Records from a data source:
**********

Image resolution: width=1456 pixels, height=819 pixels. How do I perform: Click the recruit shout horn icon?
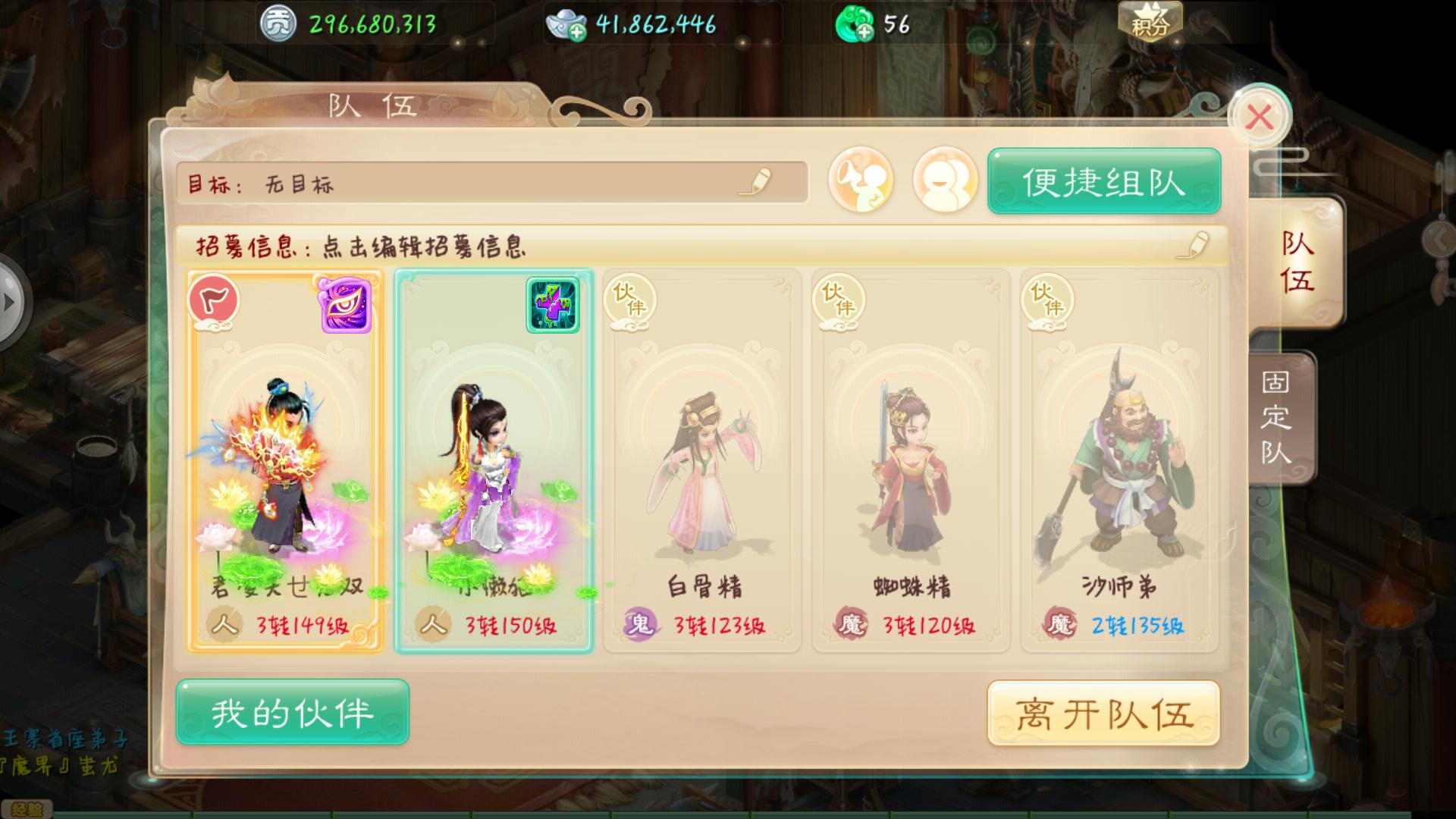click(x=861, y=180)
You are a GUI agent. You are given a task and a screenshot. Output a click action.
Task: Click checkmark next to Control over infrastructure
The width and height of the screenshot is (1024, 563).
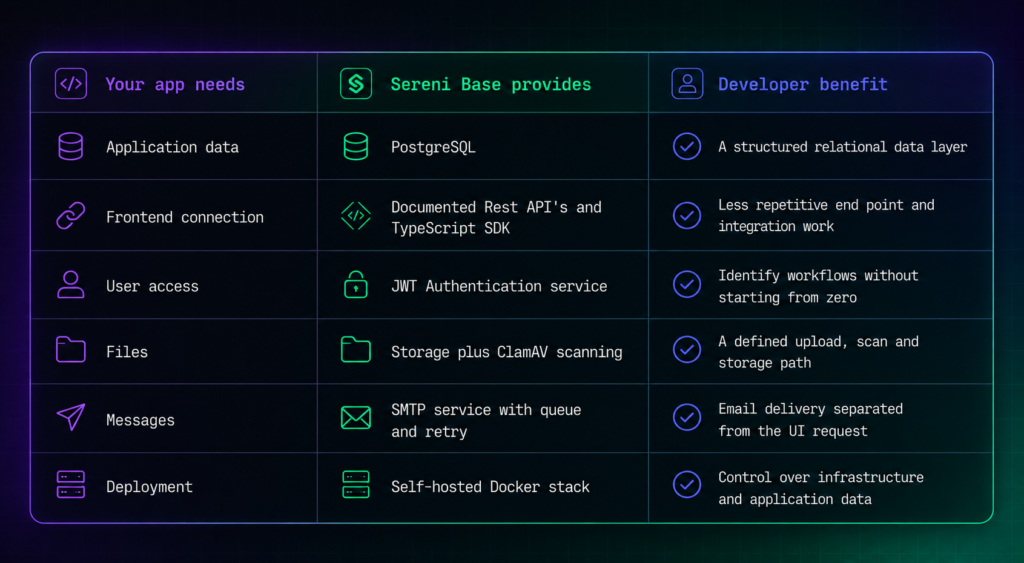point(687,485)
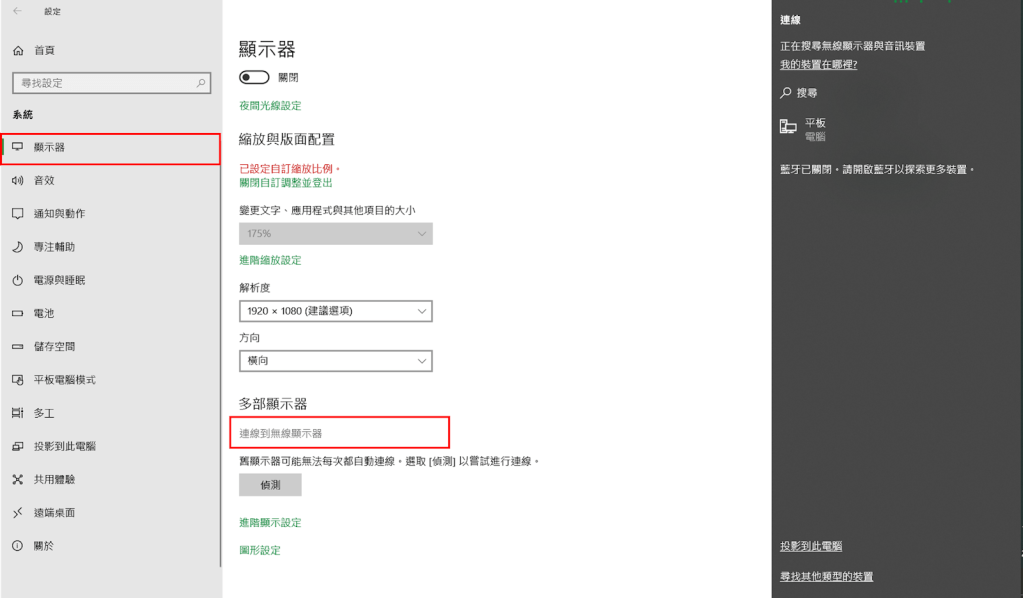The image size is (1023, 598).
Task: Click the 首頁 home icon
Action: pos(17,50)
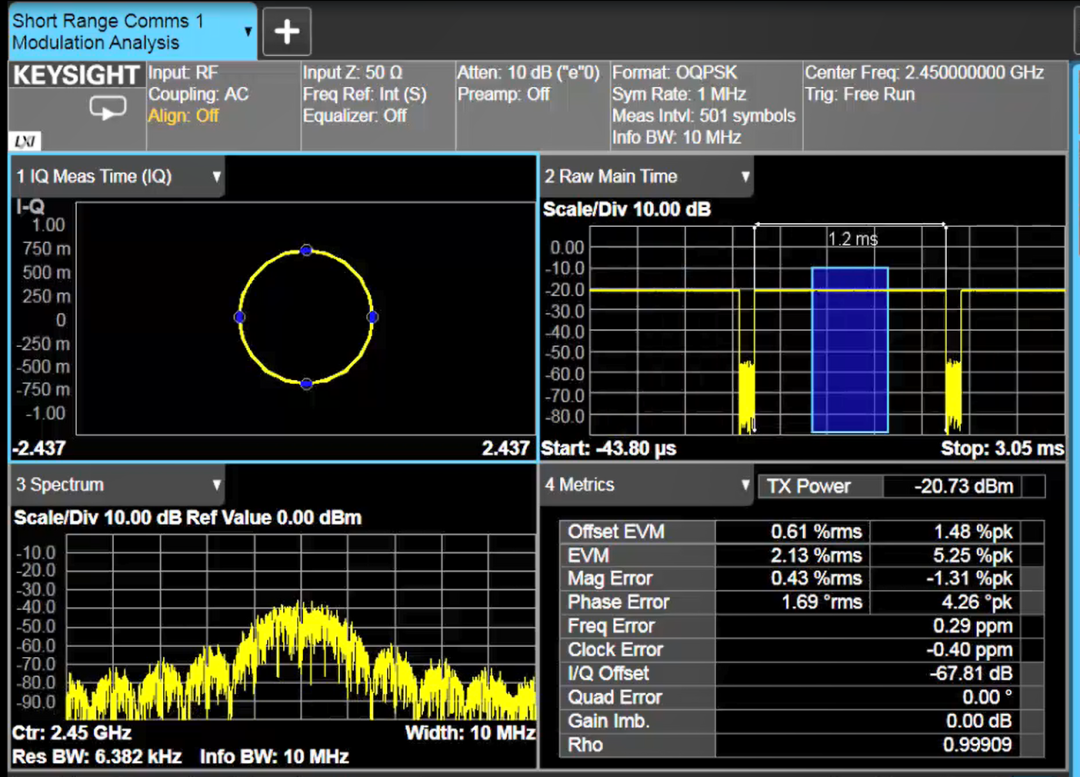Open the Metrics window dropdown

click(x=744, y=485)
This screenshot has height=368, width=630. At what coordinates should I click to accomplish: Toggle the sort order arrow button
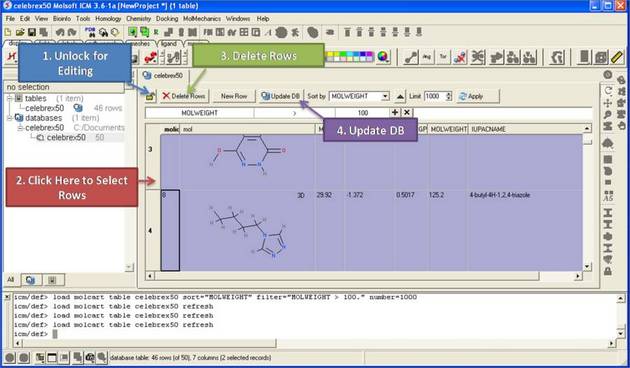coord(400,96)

**********

= PROBLEM =
Return every entry unchanged and skip the pictures.

= ANSWER TO THE PROBLEM =
Image resolution: width=1456 pixels, height=819 pixels. How do I perform: Click the recruit shout horn icon?
click(x=861, y=180)
You are a GUI agent. You are given a task and a screenshot. Output a click action.
Task: Click checkmark next to Control over infrastructure
The width and height of the screenshot is (1024, 563).
point(687,485)
The image size is (1023, 598).
Task: Click the 首頁 home icon
Action: pos(17,50)
Open the Metrics window dropdown

click(x=744, y=485)
This screenshot has height=368, width=630. At what coordinates should I click to accomplish: Toggle the sort order arrow button
coord(400,96)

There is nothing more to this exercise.